* TASK DIRECTIONS
Repeat the listing that follows without a single change.

* INFORMATION GIVEN

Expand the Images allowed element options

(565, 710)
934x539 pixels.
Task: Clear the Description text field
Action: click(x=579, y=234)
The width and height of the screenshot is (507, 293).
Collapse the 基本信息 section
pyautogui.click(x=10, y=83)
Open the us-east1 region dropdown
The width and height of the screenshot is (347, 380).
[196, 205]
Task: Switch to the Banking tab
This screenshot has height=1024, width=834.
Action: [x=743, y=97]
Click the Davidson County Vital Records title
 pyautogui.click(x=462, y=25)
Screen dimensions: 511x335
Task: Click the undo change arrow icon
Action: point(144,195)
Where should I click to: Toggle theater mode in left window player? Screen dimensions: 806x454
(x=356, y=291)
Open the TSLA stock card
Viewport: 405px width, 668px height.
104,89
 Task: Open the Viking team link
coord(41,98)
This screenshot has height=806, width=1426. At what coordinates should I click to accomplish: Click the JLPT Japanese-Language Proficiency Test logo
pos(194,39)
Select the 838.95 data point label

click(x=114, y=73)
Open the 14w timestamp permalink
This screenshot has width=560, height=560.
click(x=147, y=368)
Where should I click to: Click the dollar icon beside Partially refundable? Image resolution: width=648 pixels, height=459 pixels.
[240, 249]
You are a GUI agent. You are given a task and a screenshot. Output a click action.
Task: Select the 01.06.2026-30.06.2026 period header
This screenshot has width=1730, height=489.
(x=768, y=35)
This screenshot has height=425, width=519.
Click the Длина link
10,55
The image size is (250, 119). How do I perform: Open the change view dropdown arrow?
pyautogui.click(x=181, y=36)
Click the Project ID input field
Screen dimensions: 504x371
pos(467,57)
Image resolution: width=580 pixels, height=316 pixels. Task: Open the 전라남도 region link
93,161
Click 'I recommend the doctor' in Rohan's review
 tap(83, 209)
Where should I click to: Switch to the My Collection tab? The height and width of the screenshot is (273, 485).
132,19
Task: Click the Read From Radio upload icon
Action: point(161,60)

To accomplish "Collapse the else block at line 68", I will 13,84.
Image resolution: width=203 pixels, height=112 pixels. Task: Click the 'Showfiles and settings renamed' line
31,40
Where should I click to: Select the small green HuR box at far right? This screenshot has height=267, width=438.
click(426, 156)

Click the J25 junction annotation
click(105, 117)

* EXERCISE SOLUTION
Expand the Images allowed element options

(565, 710)
934x539 pixels.
Task: Clear the Description text field
Action: click(x=579, y=234)
The width and height of the screenshot is (507, 293).
Collapse the 基本信息 section
pyautogui.click(x=10, y=83)
Open the us-east1 region dropdown
The width and height of the screenshot is (347, 380).
[196, 205]
Task: Switch to the Banking tab
This screenshot has height=1024, width=834.
Action: [x=743, y=97]
Click the Davidson County Vital Records title
 pyautogui.click(x=462, y=25)
Screen dimensions: 511x335
Task: Click the undo change arrow icon
Action: point(144,195)
Where should I click to: Toggle theater mode in left window player? Screen dimensions: 806x454
(x=356, y=291)
Open the TSLA stock card
Viewport: 405px width, 668px height.
104,89
 Task: Open the Viking team link
coord(41,98)
This screenshot has height=806, width=1426. At what coordinates should I click to accomplish: Click the JLPT Japanese-Language Proficiency Test logo
pos(194,39)
Select the 838.95 data point label

click(x=114, y=73)
Open the 14w timestamp permalink
This screenshot has width=560, height=560.
click(x=147, y=368)
Where should I click to: Click the dollar icon beside Partially refundable? Image resolution: width=648 pixels, height=459 pixels.
[240, 249]
You are a GUI agent. You are given a task and a screenshot. Output a click action.
Task: Select the 01.06.2026-30.06.2026 period header
This screenshot has width=1730, height=489.
(x=768, y=35)
This screenshot has height=425, width=519.
Click the Длина link
10,55
The image size is (250, 119). How do I perform: Open the change view dropdown arrow?
pyautogui.click(x=181, y=36)
Click the Project ID input field
Screen dimensions: 504x371
pos(467,57)
Image resolution: width=580 pixels, height=316 pixels. Task: Open the 전라남도 region link
93,161
Click 'I recommend the doctor' in Rohan's review
 tap(83, 209)
Where should I click to: Switch to the My Collection tab? The height and width of the screenshot is (273, 485).
132,19
Task: Click the Read From Radio upload icon
Action: point(161,60)

To accomplish "Collapse the else block at line 68", I will 13,84.
Image resolution: width=203 pixels, height=112 pixels. Task: Click the 'Showfiles and settings renamed' line
31,40
Where should I click to: Select the small green HuR box at far right? This screenshot has height=267, width=438.
click(426, 156)

Click the J25 junction annotation
click(105, 117)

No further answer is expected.